Figure 2.4 Boxplots and violinplots

Statistical tests can either be performed pairwise (e.g. t-test) or groupwise (e.g. anova). The respective arguments are named accordingly.

# first four vars
plotBoxplot(
  object = object,
  variable = vars_of_interest[1:4],
  across = "condition",
  across_subset = conds_of_interest,
  test_pairwise = "t.test",
  ref_group = "DMSO",
  step_increase = 0.2, # adjust the p-value bar hight
  clrp = "npg"
  ) + legendNone()

# last four vars
plotViolinplot(
  object = object,
  variable = vars_of_interest[5:8], 
  across = "condition",
  across_subset = conds_of_interest, 
  test_groupwise = "anova",
  clrp = "npg"
  ) + legendNone()
Figure 2.5 Boxplots and violinplots with t-test and anova.Figure 2.5 Boxplots and violinplots with t-test and anova.

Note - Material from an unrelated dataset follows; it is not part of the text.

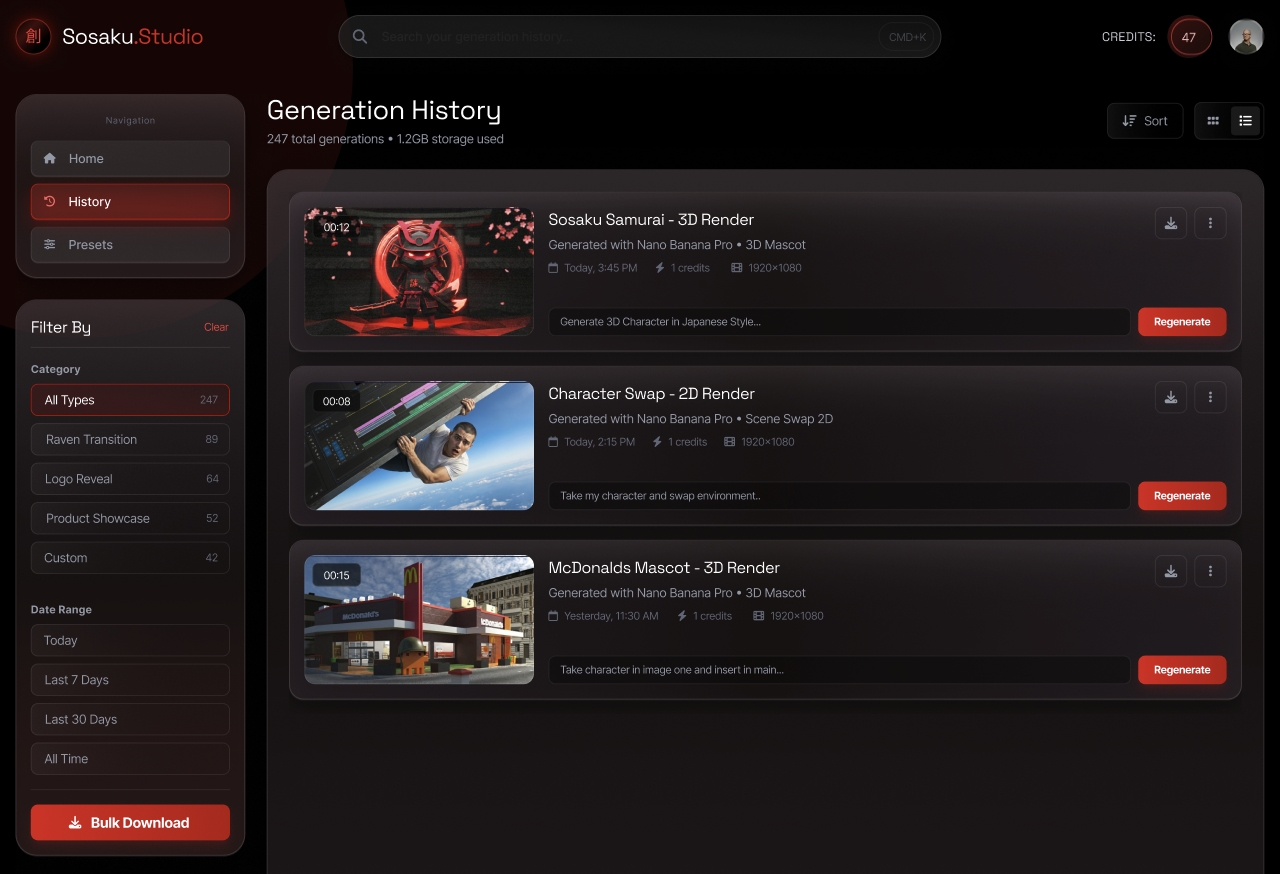Screen dimensions: 1280x874
Task: Select the Raven Transition category filter
Action: (x=130, y=439)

Figure 2.5 Boxplots and violinplots with t-test and anova.

3. Grouping variables

The function plotBarchart() provides options to visualize categorical data variables.

# visualize counts
count_plot <- 
  plotBarchart(
    object = object,
    variables = "condition",
    position = "stack" # stack -> absolute numbers
    ) + coord_flip() + 
  plotBarchart(
    object = object,
    variables = "well_plate_name",
    position = "stack"
  ) + coord_flip()

# visualize proportions with argument 'across'
prop_dodge <- 
  plotBarchart(
    object = object,
    variables = "condition", 
    across = "pam_euclidean_k_4_(intensity)", 
    position = "dodge"
  ) + coord_flip()

prop_fill <- 
  plotBarchart(
    object = object,
    variables = "condition", 
    across = "pam_euclidean_k_4_(intensity)", 
    position = "fill"
  ) + coord_flip()


# combine with patchwork 
count_plot / (prop_dodge + prop_fill)
Figure 3.1 Visualize categorical data variables.

Figure 3.1 Visualize categorical data variables.

4. Interactive plotting

The function plotStatisticsInteractive() gives access to an interactive graphical user interface in which most of the functionalities introduced in Section 2 and 3 can be used interactively. Plots can be immediately exported as .PNG or .pdf files.

ploStatisticsInteractive(object)
4.1 Interface of plotStatisticsInteractive()

4.1 Interface of plotStatisticsInteractive()